- TASK: Present the items from the line containing "Task: Click the first data cell in grid" through the line containing "Action: click(479, 318)", both included, as a numbered list, omitting any blank lines.

Element lookup items
┄┄┄┄┄┄

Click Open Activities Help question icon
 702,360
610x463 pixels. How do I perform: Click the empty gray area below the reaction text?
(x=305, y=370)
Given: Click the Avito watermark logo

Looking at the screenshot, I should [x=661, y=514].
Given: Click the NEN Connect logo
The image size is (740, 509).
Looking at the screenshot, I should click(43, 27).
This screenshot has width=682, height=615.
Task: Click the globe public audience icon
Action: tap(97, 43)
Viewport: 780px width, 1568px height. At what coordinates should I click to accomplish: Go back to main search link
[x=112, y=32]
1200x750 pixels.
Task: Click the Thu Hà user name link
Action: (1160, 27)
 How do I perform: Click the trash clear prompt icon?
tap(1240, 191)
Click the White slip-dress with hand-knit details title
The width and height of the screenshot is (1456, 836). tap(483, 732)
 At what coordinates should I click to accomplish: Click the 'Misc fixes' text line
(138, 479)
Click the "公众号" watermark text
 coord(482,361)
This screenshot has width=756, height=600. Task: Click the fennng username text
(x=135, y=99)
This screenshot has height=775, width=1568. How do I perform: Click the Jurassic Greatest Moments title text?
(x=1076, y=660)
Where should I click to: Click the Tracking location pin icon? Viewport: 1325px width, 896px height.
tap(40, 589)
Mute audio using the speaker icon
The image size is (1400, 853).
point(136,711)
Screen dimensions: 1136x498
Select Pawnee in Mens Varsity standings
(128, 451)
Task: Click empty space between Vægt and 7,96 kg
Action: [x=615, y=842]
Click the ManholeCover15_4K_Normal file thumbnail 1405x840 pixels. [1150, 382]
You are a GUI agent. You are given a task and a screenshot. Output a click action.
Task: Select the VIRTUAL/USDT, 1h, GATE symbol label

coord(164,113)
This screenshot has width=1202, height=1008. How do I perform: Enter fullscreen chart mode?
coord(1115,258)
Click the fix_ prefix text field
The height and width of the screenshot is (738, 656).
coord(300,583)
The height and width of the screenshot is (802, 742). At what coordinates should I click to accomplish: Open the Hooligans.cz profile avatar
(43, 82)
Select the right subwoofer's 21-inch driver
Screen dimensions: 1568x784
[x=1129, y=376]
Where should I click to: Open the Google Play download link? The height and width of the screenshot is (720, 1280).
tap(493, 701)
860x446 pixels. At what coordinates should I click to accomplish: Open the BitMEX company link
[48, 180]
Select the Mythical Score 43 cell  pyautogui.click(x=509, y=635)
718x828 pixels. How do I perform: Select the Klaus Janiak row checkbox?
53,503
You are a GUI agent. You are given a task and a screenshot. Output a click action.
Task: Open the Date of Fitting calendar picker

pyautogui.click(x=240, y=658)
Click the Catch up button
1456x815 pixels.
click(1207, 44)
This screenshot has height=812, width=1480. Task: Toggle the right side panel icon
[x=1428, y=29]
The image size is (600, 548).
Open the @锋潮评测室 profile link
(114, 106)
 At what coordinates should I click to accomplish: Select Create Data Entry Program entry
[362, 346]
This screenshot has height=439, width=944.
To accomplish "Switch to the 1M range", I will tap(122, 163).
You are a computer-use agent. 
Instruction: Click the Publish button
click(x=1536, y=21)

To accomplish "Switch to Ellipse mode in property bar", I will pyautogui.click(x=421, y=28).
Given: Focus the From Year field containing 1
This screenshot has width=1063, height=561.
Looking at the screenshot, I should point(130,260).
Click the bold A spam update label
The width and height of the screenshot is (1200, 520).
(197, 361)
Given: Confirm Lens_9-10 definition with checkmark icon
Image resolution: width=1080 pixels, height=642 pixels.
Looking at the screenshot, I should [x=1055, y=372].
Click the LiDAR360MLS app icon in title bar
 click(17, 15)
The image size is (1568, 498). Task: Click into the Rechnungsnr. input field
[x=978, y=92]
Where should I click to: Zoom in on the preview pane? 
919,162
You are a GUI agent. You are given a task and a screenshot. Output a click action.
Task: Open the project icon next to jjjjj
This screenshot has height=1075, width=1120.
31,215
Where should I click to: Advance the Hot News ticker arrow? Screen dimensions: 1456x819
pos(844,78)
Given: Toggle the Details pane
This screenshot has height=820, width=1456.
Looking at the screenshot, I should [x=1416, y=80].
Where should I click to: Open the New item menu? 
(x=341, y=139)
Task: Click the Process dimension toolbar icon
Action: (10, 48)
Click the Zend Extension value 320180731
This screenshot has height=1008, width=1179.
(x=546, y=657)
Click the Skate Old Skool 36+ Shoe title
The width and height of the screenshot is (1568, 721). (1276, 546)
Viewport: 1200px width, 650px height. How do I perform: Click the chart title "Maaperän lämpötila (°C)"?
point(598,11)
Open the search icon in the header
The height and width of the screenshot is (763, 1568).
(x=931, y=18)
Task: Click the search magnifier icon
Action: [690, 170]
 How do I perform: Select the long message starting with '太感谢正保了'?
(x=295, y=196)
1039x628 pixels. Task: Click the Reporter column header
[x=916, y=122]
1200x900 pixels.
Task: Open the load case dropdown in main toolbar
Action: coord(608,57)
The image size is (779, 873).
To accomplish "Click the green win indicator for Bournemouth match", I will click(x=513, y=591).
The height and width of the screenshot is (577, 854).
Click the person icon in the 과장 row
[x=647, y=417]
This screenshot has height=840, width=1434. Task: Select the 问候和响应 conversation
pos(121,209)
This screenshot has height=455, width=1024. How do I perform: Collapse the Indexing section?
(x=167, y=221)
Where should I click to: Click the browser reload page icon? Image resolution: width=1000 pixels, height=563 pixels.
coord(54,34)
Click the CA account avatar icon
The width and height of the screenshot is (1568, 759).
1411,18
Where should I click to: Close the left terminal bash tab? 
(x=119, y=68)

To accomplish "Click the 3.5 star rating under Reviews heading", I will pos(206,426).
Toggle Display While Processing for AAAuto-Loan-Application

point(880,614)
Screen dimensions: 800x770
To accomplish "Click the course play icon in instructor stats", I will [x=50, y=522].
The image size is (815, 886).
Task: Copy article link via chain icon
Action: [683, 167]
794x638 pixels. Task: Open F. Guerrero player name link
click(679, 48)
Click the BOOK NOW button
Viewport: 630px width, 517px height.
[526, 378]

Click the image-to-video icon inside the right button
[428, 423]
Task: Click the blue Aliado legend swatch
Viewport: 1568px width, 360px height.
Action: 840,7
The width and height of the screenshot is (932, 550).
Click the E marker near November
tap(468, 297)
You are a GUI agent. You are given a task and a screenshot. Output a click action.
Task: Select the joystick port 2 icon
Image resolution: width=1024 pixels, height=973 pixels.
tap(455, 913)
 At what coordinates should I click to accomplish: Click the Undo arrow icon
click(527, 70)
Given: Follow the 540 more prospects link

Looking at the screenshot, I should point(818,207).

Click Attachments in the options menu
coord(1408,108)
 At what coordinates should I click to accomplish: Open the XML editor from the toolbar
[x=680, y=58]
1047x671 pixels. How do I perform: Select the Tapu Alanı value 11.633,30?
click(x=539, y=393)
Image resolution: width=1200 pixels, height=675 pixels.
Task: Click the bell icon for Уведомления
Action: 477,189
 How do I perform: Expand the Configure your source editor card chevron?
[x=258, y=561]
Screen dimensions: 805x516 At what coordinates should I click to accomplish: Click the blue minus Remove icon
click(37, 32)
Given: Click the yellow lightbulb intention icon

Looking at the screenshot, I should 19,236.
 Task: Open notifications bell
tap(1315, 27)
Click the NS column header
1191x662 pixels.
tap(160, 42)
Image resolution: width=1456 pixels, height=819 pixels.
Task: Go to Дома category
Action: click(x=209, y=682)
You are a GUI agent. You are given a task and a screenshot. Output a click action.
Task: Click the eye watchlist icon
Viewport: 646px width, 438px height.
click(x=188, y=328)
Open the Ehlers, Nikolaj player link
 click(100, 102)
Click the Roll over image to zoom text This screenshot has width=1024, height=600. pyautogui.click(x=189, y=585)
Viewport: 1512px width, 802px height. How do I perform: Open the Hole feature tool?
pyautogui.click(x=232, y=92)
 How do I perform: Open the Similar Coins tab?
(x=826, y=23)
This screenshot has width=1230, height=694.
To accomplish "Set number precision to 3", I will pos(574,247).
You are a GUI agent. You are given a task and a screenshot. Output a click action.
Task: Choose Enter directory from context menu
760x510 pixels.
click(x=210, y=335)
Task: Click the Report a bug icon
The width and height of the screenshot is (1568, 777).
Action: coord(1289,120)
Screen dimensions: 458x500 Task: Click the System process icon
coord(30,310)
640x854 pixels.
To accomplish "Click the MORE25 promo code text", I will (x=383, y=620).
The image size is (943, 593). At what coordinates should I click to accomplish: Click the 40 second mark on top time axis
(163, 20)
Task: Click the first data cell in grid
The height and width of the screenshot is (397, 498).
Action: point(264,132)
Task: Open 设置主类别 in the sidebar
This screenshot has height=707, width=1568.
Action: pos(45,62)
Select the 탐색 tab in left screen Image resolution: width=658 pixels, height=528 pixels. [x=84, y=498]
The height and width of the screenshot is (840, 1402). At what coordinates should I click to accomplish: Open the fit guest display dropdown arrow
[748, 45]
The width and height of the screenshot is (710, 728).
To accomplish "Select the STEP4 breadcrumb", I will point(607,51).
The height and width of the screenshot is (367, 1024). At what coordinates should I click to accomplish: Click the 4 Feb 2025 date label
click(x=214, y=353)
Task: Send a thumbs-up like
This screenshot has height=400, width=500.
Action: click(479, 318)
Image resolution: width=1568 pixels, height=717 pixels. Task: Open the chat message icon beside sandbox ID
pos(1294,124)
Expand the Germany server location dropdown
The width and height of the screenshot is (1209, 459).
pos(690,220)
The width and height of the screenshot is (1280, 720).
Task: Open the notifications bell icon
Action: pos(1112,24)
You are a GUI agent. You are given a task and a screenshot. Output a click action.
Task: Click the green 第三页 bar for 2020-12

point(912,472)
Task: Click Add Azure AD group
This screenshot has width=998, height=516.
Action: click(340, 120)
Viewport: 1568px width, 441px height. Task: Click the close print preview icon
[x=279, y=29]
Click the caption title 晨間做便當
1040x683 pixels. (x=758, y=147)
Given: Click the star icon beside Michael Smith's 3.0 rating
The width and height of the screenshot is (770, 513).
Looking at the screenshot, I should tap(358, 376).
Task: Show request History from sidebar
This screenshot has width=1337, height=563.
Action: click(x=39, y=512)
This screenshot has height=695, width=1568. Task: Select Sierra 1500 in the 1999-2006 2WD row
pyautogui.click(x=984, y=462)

┄┄┄┄┄┄

- TASK ANSWER:
1. Task: Click the first data cell in grid
2. The height and width of the screenshot is (397, 498).
3. Action: point(264,132)
4. Task: Open 设置主类别 in the sidebar
5. This screenshot has height=707, width=1568.
6. Action: pos(45,62)
7. Select the 탐색 tab in left screen Image resolution: width=658 pixels, height=528 pixels. [x=84, y=498]
8. The height and width of the screenshot is (840, 1402). At what coordinates should I click to accomplish: Open the fit guest display dropdown arrow
9. [748, 45]
10. The width and height of the screenshot is (710, 728).
11. To accomplish "Select the STEP4 breadcrumb", I will point(607,51).
12. The height and width of the screenshot is (367, 1024). At what coordinates should I click to accomplish: Click the 4 Feb 2025 date label
13. click(x=214, y=353)
14. Task: Send a thumbs-up like
15. This screenshot has height=400, width=500.
16. Action: click(479, 318)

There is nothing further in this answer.